By default, when I use NPM to manage a package depending on foo and bar, both of which depend on corelib, by default, NPM will install corelib twice (once for foo, and once for bar). They might even be different versions.
Now, let's suppose that corelib defined some data structure (e.g. a URL object) which is passed between foo, bar and the main application. Now, what I would expect, is if there was ever a backwards incompatible change to this object (e.g. one of the field names changed), and foo depended on corelib-1.0 and bar depended on corelib-2.0, I'd be a very sad panda: bar's version of corelib-2.0 might see a data structure created by the old version of corelib-1.0 and things would not work very well.
I was really surprised to discover that this situation basically never happens (I trawled Google, Stack Overflow, etc, looking for examples of people whose applications had stopped working, but who could have fixed it by running dedupe.) So my question is, why is this the case? Is it because node.js libraries never define data structures that are shared outside of the programmers? Is it because node.js developers never break backwards compatibility of their data structures? I'd really like to know!

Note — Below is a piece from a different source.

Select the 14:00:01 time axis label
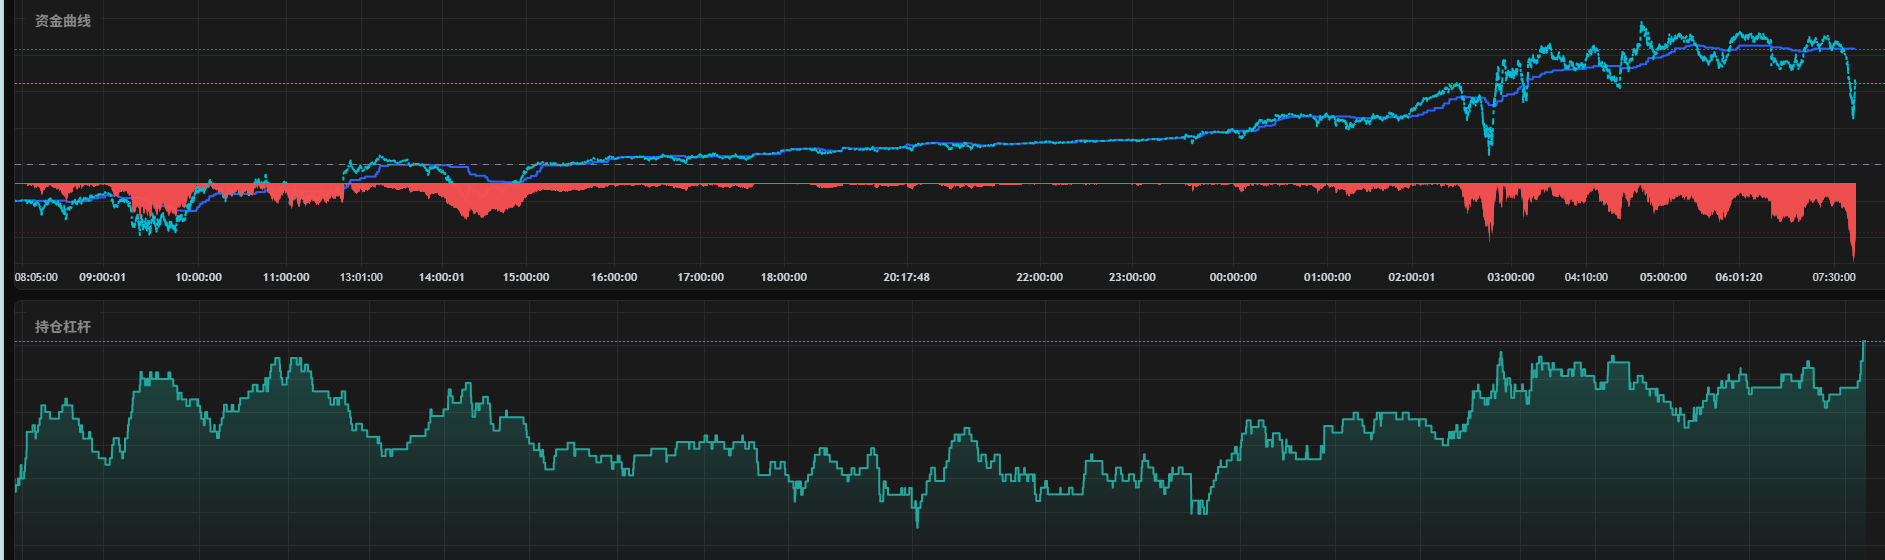The width and height of the screenshot is (1885, 560). pyautogui.click(x=441, y=277)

If I understand well, the supposed problem might be :
Module A
exports = require("c") //v0.1
Module B
console.log(require("a"))
console.log(require("c")) //v0.2
Module C
V0.1
exports = "hello";
V0.2
exports = "world";
By copying C_0.2 in node_modules and C0.1 in node_modules/a/node_modules and creating dummy packages.json, I think I created the case you're talking about.
will B have 2 different conflicting versions of C_data ?

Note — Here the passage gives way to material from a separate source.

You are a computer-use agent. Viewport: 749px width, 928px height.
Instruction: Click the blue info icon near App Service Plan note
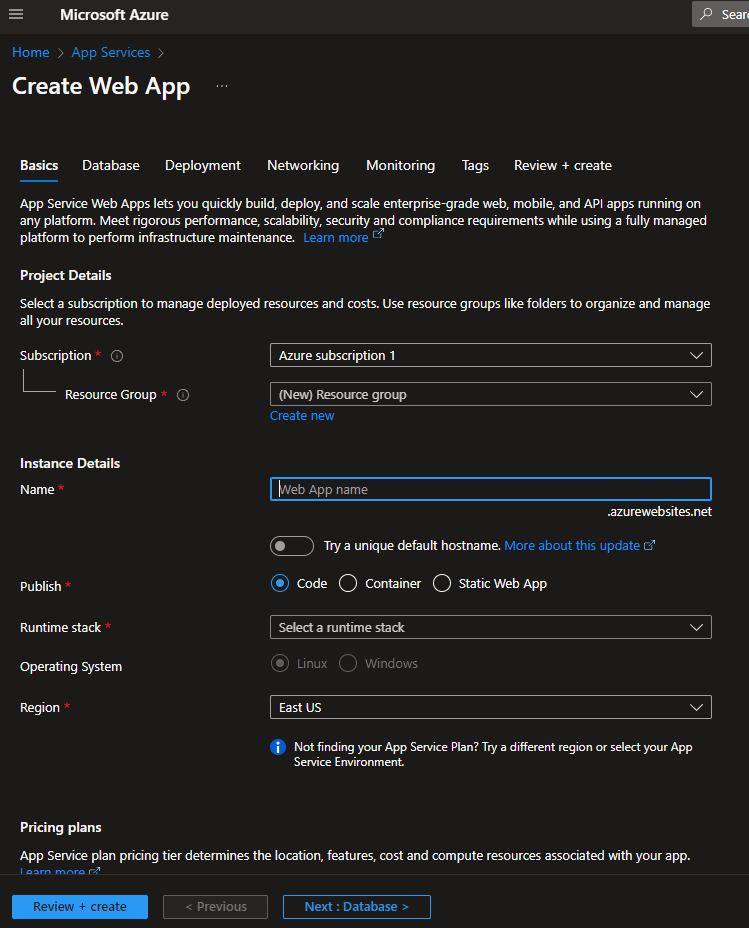click(278, 748)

it does. So node does not handle conflicting versions.
The reason you don't see it on the internet is as gustavohenke explained that node naturally does not encourage you to pollute the global scope or chain pass structures between modules.

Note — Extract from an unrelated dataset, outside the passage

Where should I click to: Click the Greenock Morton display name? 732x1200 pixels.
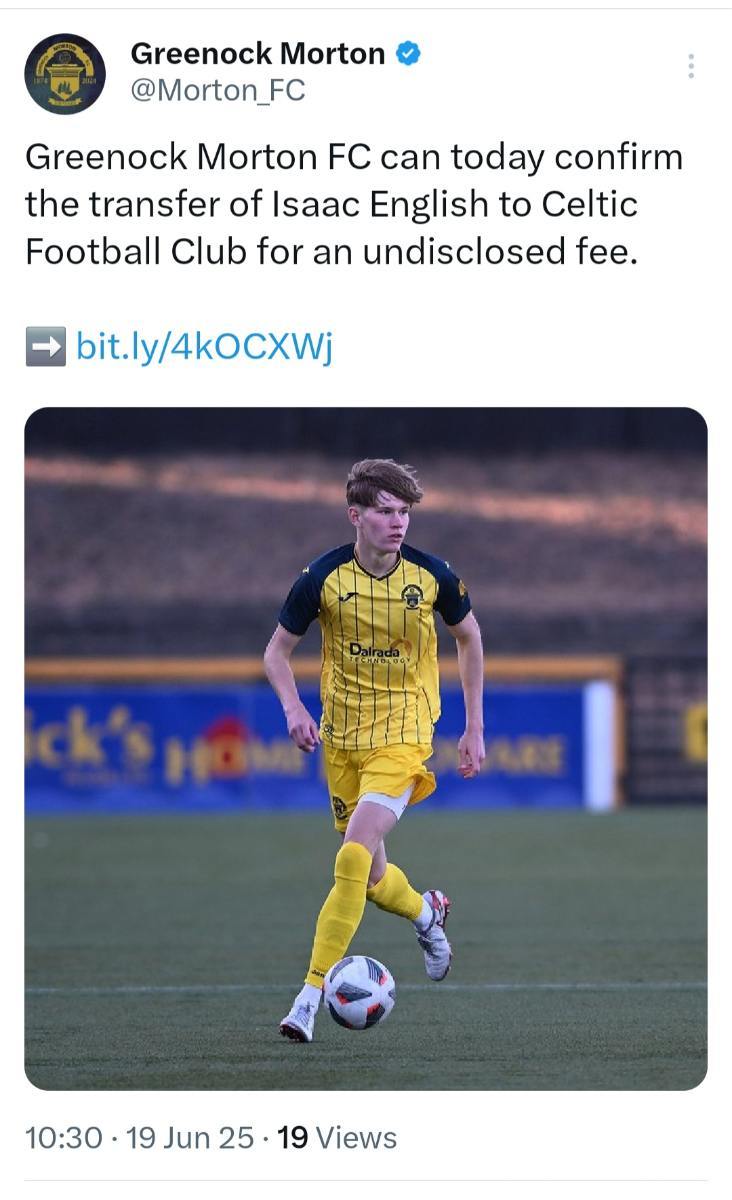tap(258, 54)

In other words, it's not often that you'll see a module export another module's structure.
Here is a question that mostly answers the same thing: http://stackoverflow.com/a/15948590/2083599
Node.js modules don't pollute the global scope, so when they're required, they'll be private to the module that required them - and this is a great functionality.
When 2 or more packages require different versions of the same lib, NPM will install them for each package, so no conflicts will ever happen.
When they don't, NPM will install only once that lib.
In the other hand, Bower, which is a package manager for the browser, does install only flat dependencies because the libs will go to the global scope, so you can't install jquery 1.x.x and 2.x.x. They'll only export the same jQuery and $ vars.
About the backwards compatibility problems:
All developers do break backwards compatibility at least once! The only difference between Node developers and developers of other platforms is that we have been teached to always use semver.
Considering that most packages out there have not reached v2.0.0 yet, I believe that they have kept the same API in the switch from v0.x.x to v1.0.0.